1. Mise en garde

Devenir apiculteur ne s’improvise pas. Avant de se lancer dans l’aventure, il faut savoir que les abeilles sélectionnent celui qui s’en occupera. En effet, cette passion nécessite d’être à la fois autodidacte, curieux, observateur, calme, patient et régulier dans le travail. Celui qui n’est pas prêt à mettre toutes ses compétences ou les développer au service de ses ruches n’en obtiendra rien.
Il est illusoire de vouloir placer une ruche au fond du jardin sans jamais y toucher pour le plaisir de la nature. Cette expérience risque de tourner à boîte à piqûres, source de maladies pour les ruchers voisins et finalement de conduire, de manière sûre, à la mort de la colonie.

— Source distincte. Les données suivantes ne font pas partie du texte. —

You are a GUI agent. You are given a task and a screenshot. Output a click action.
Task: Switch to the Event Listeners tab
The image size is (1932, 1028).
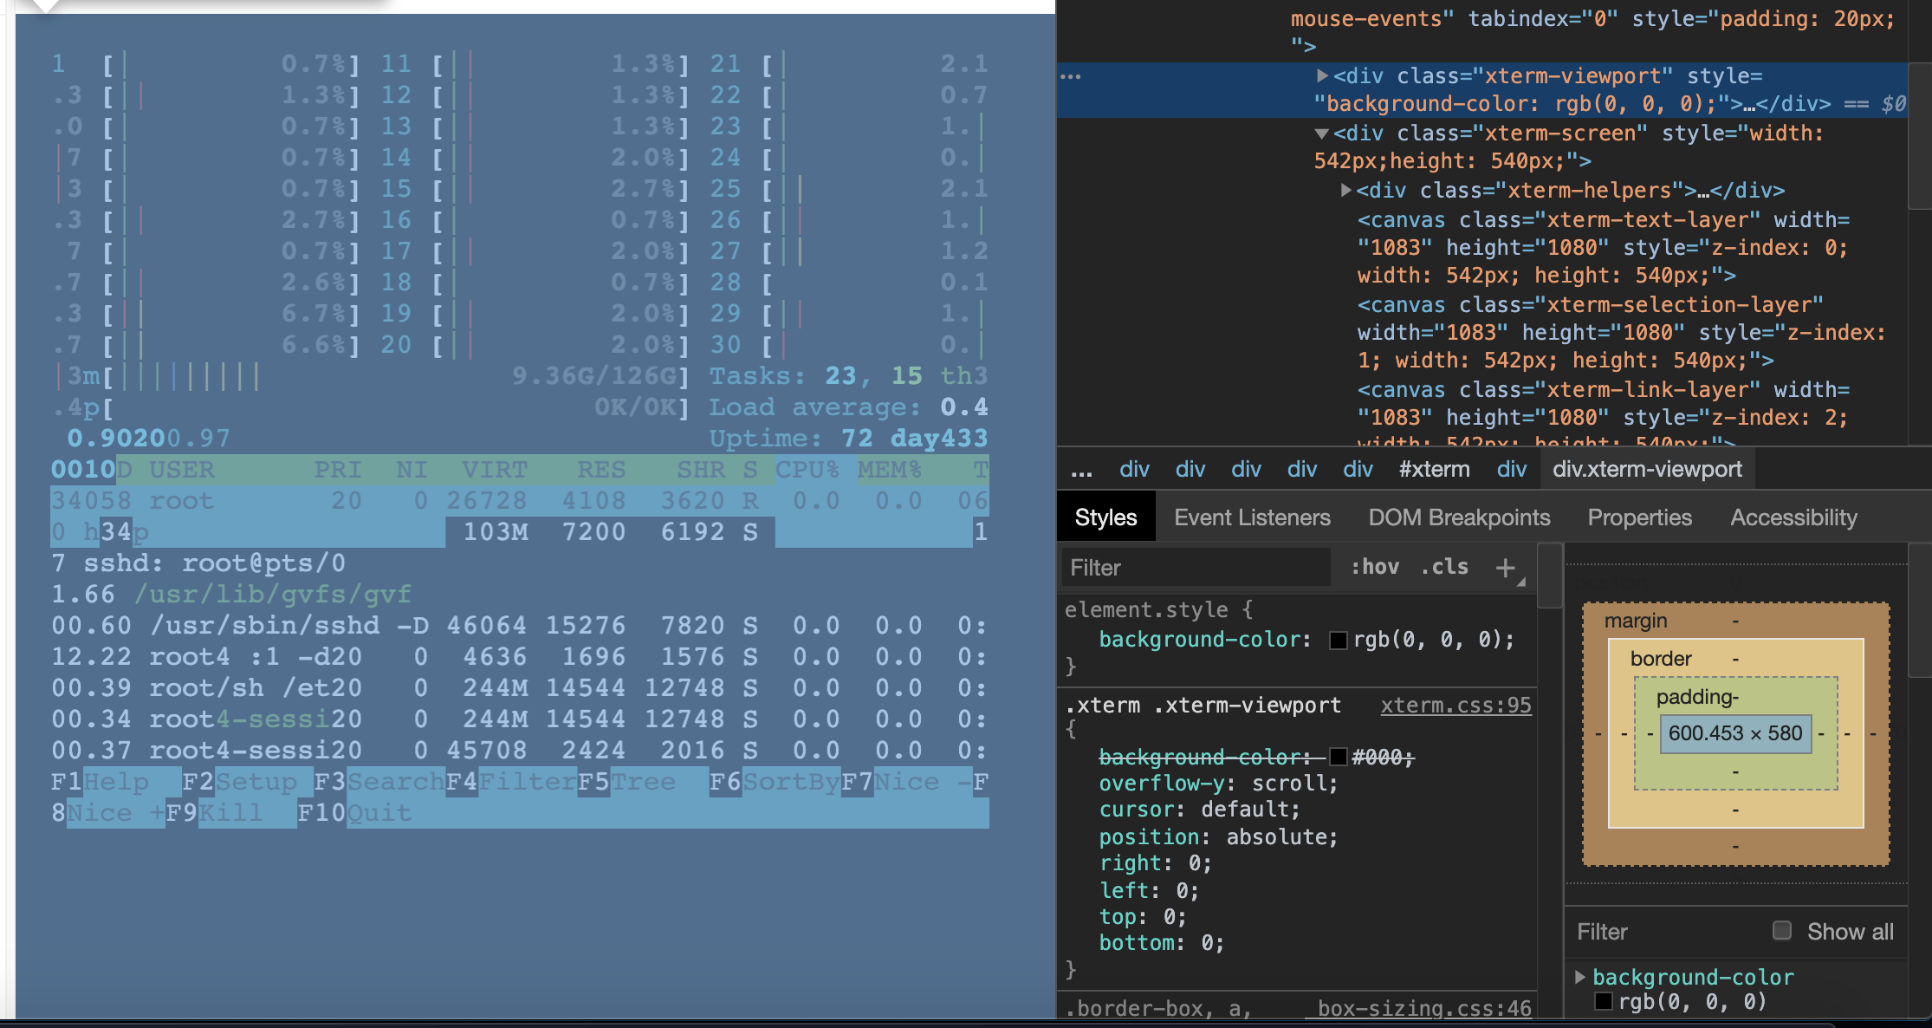coord(1252,517)
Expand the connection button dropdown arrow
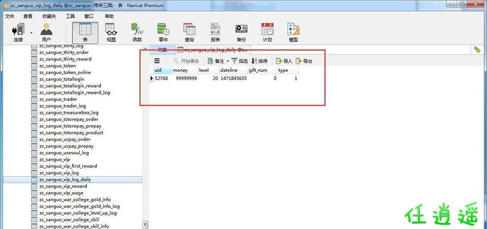 (x=32, y=32)
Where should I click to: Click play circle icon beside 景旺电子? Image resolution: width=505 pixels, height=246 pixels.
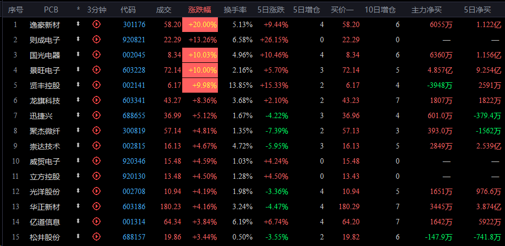click(x=97, y=70)
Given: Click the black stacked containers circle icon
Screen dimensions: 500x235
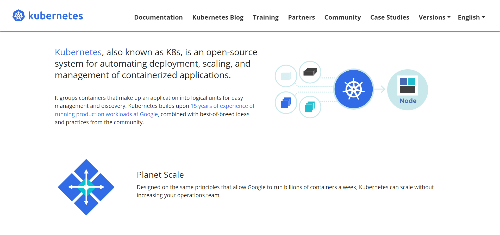Looking at the screenshot, I should (x=310, y=72).
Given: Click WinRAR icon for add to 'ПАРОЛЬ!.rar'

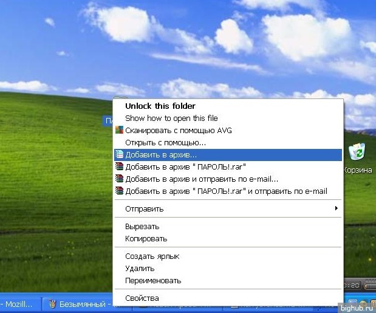Looking at the screenshot, I should click(120, 167).
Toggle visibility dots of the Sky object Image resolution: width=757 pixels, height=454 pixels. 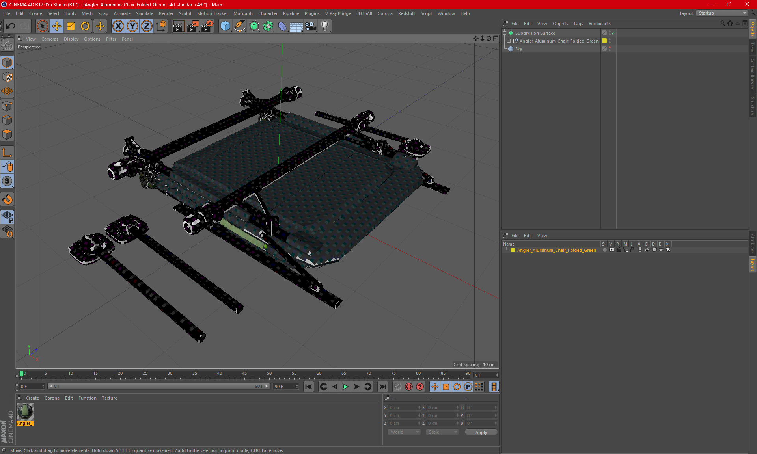tap(610, 48)
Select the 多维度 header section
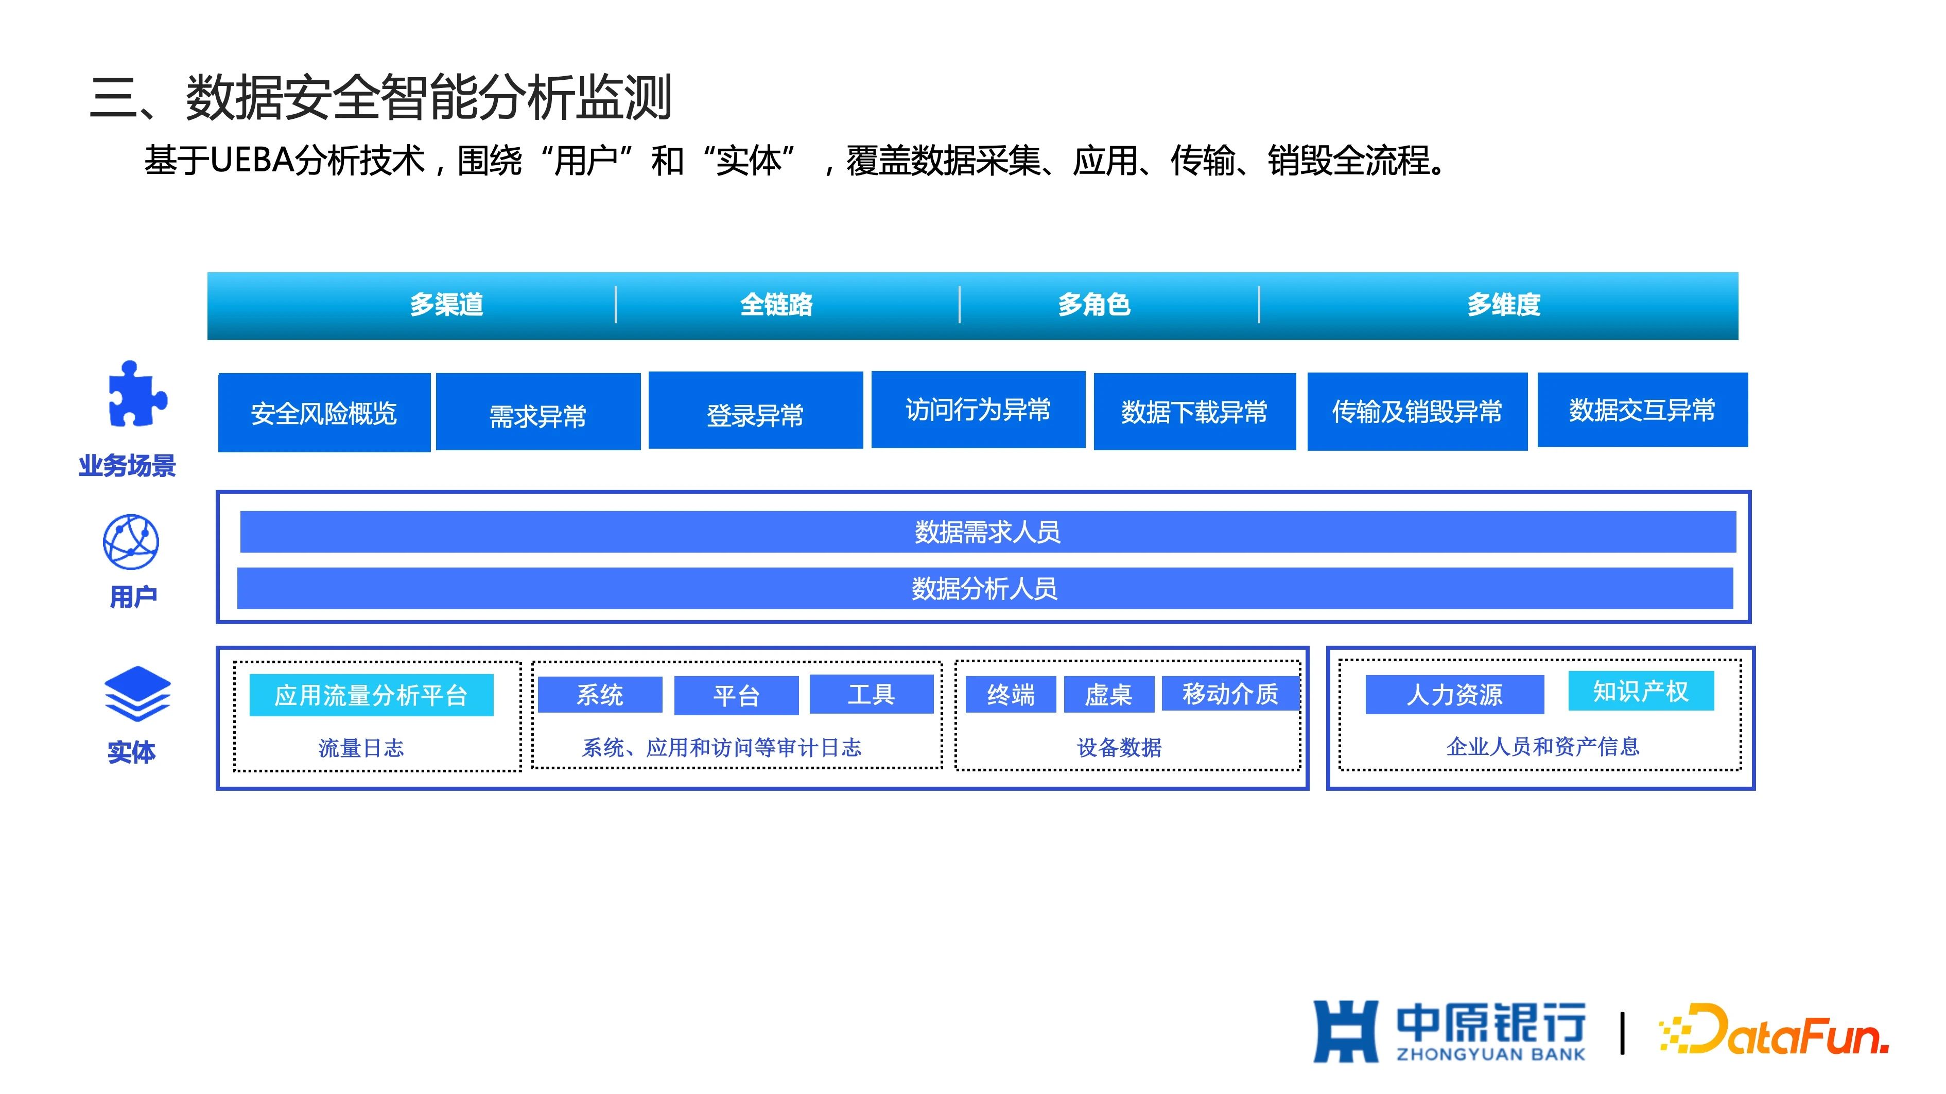The width and height of the screenshot is (1946, 1094). click(1503, 305)
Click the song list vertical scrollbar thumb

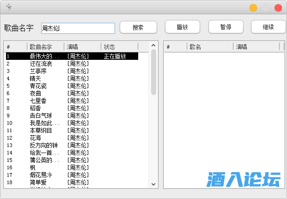click(x=153, y=72)
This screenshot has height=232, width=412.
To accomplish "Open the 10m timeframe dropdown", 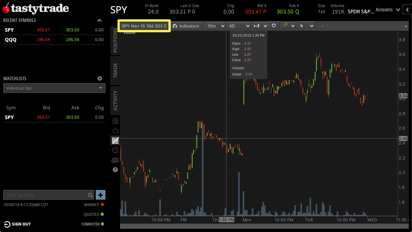I will pos(215,26).
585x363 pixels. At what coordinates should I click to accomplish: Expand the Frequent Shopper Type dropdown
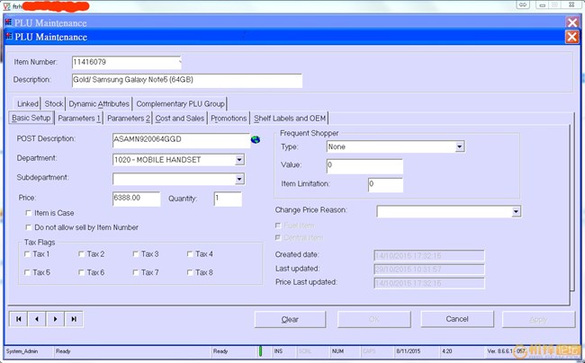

Si vous voulez aider les abeilles, il est souvent préférable d’aménager un jardin naturel et d’y installer des plantes mellifères que de vouloir acquérir une ruche.

Après cette mise en garde, je m’empresse de dire que cette passion est une véritable source d’émerveillement, de question et de réflexion sur la vie.

2. Le matériel pour bien débuter

Première règle : acheter du neuf, chez un marchand reconnu de matériel apicole, un modèle standard de ruches, prévoyez deux à trois hausses par ruche, un chasse-abeilles et un nourrisseur.
Les vieux apiculteurs qui vendent des ruches complètes risquent de vous fournir du matériel non standard, mal entretenu (car ils vendent souvent pour raison de santé et donc manque de suivi de leur cheptel). Il faut donc être plus vigilant dans ce cas.
Deuxième règle : acheter un essaim d’abeilles plutôt au printemps (avril à début mai) chez un apiculteur reconnu et sérieux. C’est-à-dire un apiculteur qui pratique l’élevage de reines et qui est en mesure de vous fournir une colonie avec une reine F1 (de race ou sous-espèce pure fécondée naturellement dans l’environnement) marquée ! Pour information, un essaim sur 4 cadres de nourriture et 2 cadres de couvain coûte environ 100 euros. En général, les prix bradés donnent de mauvaises surprises (mauvaise reine, ruche bourdonneuse, abeilles agressives, …). Mettre le prix, c’est donc s’assurer un bon départ sans ennuis.
Au total, il faut être prêt à investir environ 700 à 800 euros pour 1 ruche, 1 essaim, petit matériel pour la visite des ruches et l’extraction du miel, ainsi qu’un petit extracteur manuel.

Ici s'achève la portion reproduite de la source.